By default the property ``otherCrazyflies`` is left empty when the service request is constructed in the ``PPSClient.cpp``. Thus, in order to have access to the position of another object recognised by the Vicon system you can edit the ``PPSClient.cpp`` as per the following steps:
- In the ``PPSClient.cpp`` file locate the implementation of the function ``viconCallback``, which has the full prototype:
```
void viconCallback(const ViconData& viconData)
```
where the argument ``viconData`` has the structure defined in ``ViconData.msg``:
```
CrazyflieData[] crazyflies
UnlabeledMarker[] markers
```
thus ``viconData.crazyflies`` is an array of all the objects that the Vicon system is attempting to recognise, where each element of the array adheres to the following data structure:
```
string crazyflieName
float64 x
float64 y
float64 z
float64 roll
float64 pitch
float64 yaw
float64 acquiringTime #delta t
bool occluded
```

- At the start of the ``viconCallback`` in the ``PPSClient.cpp`` file (i.e., before the ``for`` loop), add the following varible declaration:
```
CrazyflieData otherObject;
```
where the plan is to fill in this variable with the data about the object of interest and then pass it as part of the service request in the ``.otherCrazyflies`` property.

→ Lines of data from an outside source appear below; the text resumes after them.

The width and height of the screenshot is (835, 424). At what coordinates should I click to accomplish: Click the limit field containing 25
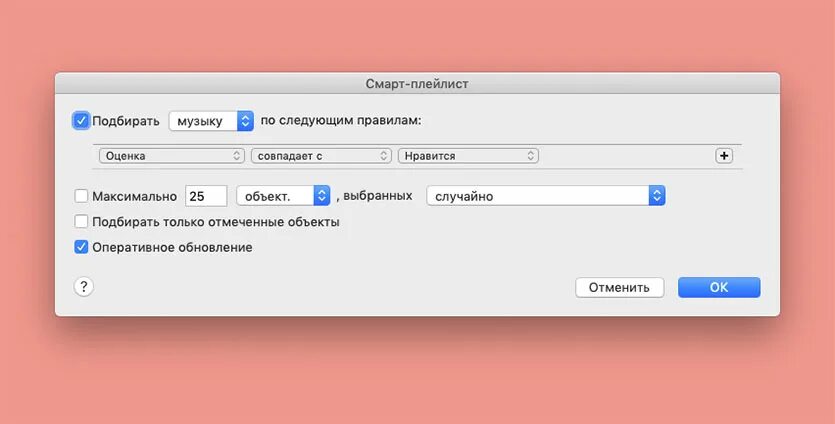[206, 196]
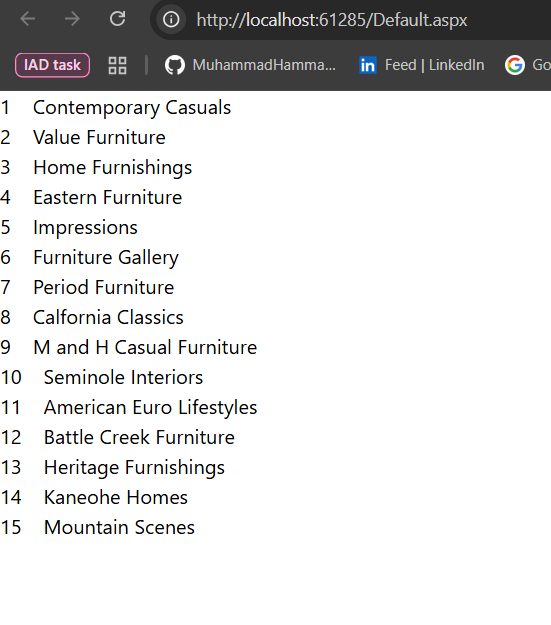This screenshot has height=625, width=551.
Task: Click the browser forward arrow
Action: point(72,19)
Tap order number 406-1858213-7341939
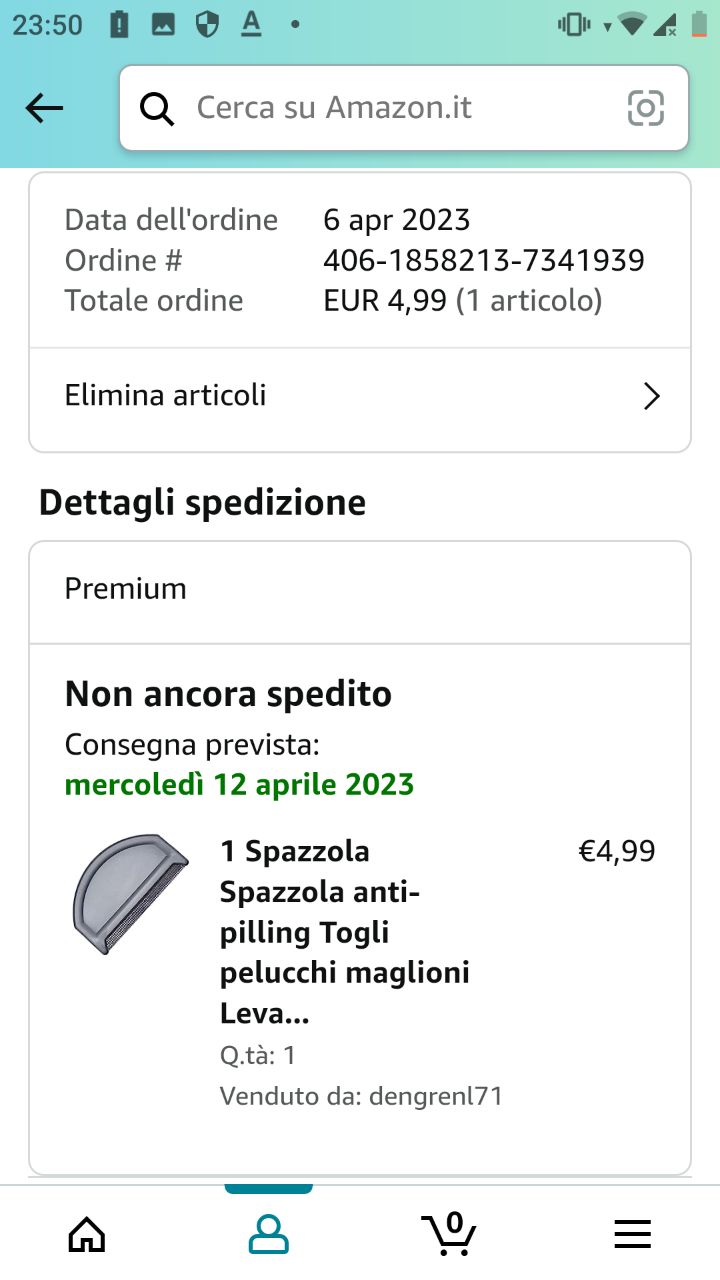720x1280 pixels. point(484,261)
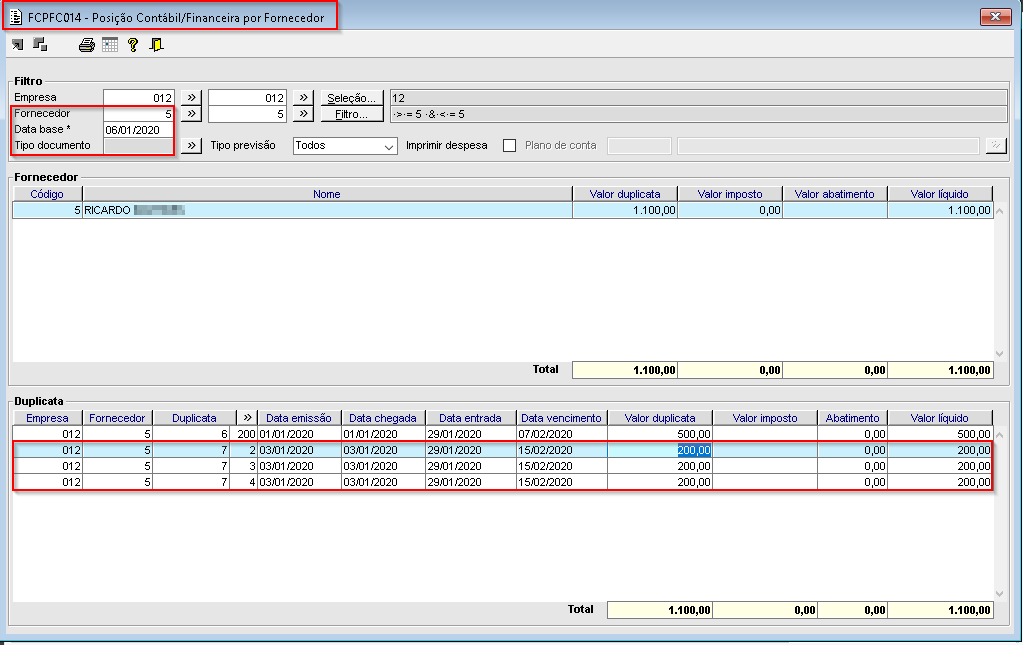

- In the ``viconCallback`` function of the ``PPSClient.cpp`` file, just after the variable declaration you added, add the following ``for`` loop:
```
for(std::vector<CrazyflieData>::const_iterator it = viconData.crazyflies.begin(); it != viconData.crazyflies.end(); ++it)
{
		CrazyflieData thisObject = *it;

		if ( thisObject.crazyflieName == "name_of_object_I_am_searching_for" )
		{
				otherObject = thisCrazyflie;
				break;
		}
}
```
This for loop iterates over all the objects provided to the ``viconCallback`` function, and fills in the ``otherObject`` variable with the object whose name matches the string ``"name_of_object_I_am_searching_for"``.

- Define a new object via the Vicon Tracker software, give it a meaningful name in the Vicon software, and replace the string ``"name_of_object_I_am_searching_for"`` with the exact string that you used in the Vicon saftware.

- In the ``viconCallback`` function of the ``PPSClient.cpp`` file, look for the following lines of code:
```
Controller controllerCall;
CrazyflieData local = global;
coordinatesToLocal(local);
controllerCall.request.ownCrazyflie = local;
```
and immediately after these existing lines of code, add the following new lines of code:
```
coordinatesToLocal(otherObject);
controllerCall.request.otherCrazyflies.push_back(otherObject);
```
Now the ``.otherCrazyflies`` property of the ``request`` variable that is passed to the ``calculateControlOutput`` function of your ``CustomControllerService.cpp`` file will contain the position of the ``otherObject`` as the first entry in the array, i.e., you can access the data via ``request.otherCrazyflies[0].{x,y,z,roll,pitch,yaw}``.